[SPARK-7770] [ML] GBT validationTol change to compare with relative or absolute error

GBT compare ValidateError with tolerance switching between relative and absolute ones, where the former one is relative to the current loss on the training set. Author: Yanbo Liang <ybliang8@gmail.com> Closes #8549 from yanboliang/spark-7770.

[SPARK-7770] [ML] GBT validationTol change to compare with relative or absolute error
22683560 · Yanbo Liang · Joseph K. Bradley · 0903c648 · 22683560 · 22683560
Commit 22683560 authored 9 years ago by Yanbo Liang Committed by Joseph K. Bradley 9 years ago
--- a/mllib/src/main/scala/org/apache/spark/mllib/tree/GradientBoostedTrees.scala
+++ b/mllib/src/main/scala/org/apache/spark/mllib/tree/GradientBoostedTrees.scala
@@ -262,7 +262,8 @@ object GradientBoostedTrees extends Logging {
          validationInput, validatePredError, baseLearnerWeights(m), baseLearners(m), loss)
        validatePredErrorCheckpointer.update(validatePredError)
        val currentValidateError = validatePredError.values.mean()
-        if (bestValidateError - currentValidateError < validationTol) {
+        if (bestValidateError - currentValidateError < validationTol * Math.max(
+          currentValidateError, 0.01)) {
          doneLearning = true
        } else if (currentValidateError < bestValidateError) {
          bestValidateError = currentValidateError

--- a/mllib/src/main/scala/org/apache/spark/mllib/tree/configuration/BoostingStrategy.scala
+++ b/mllib/src/main/scala/org/apache/spark/mllib/tree/configuration/BoostingStrategy.scala
@@ -34,9 +34,16 @@ import org.apache.spark.mllib.tree.loss.{LogLoss, SquaredError, Loss}
 *                      weak hypotheses used in the final model.
 * @param learningRate Learning rate for shrinking the contribution of each estimator.
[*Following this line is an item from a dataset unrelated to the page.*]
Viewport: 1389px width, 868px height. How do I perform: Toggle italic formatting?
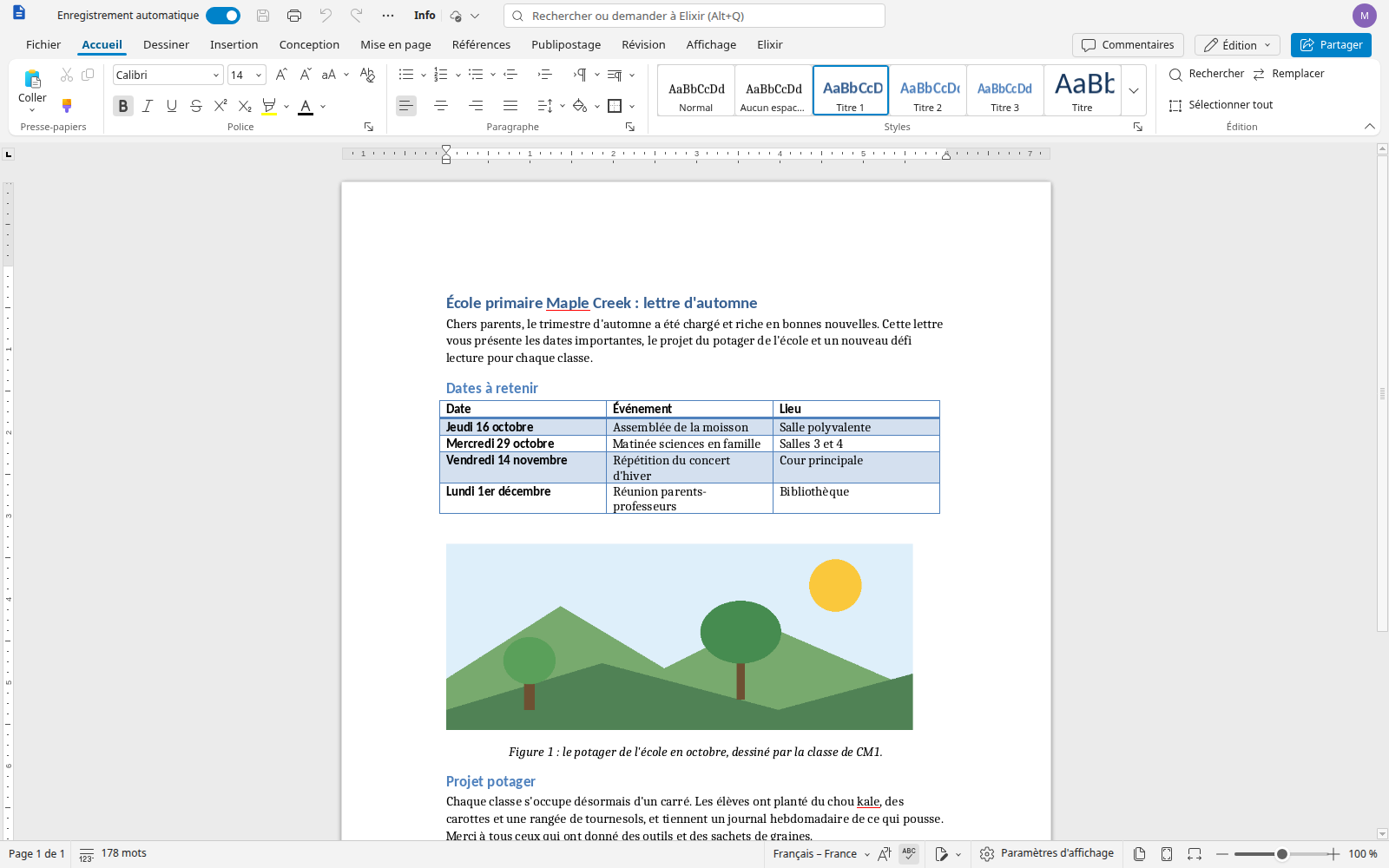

The
 *                     learning rate should be between in the interval (0, 1]
- * @param validationTol Useful when runWithValidation is used. If the error rate on the
- *                      validation input between two iterations is less than the validationTol
- *                      then stop.  Ignored when
+ * @param validationTol validationTol is a condition which decides iteration termination when
+ *                      runWithValidation is used.
+ *                      The end of iteration is decided based on below logic:
+ *                      If the current loss on the validation set is > 0.01, the diff
+ *                      of validation error is compared to relative tolerance which is
+ *                      validationTol * (current loss on the validation set).
+ *                      If the current loss on the validation set is <= 0.01, the diff
+ *                      of validation error is compared to absolute tolerance which is
+ *                      validationTol * 0.01.
+ *                      Ignored when
 *                      [[org.apache.spark.mllib.tree.GradientBoostedTrees.run()]] is used.
 */
 @Since("1.2.0")
@@ -48,7 +55,7 @@ case class BoostingStrategy @Since("1.4.0") (
    // Optional boosting parameters
    @Since("1.2.0") @BeanProperty var numIterations: Int = 100,
    @Since("1.2.0") @BeanProperty var learningRate: Double = 0.1,
-    @Since("1.4.0") @BeanProperty var validationTol: Double = 1e-5) extends Serializable {
+    @Since("1.4.0") @BeanProperty var validationTol: Double = 0.001) extends Serializable {

  /**
   * Check validity of parameters.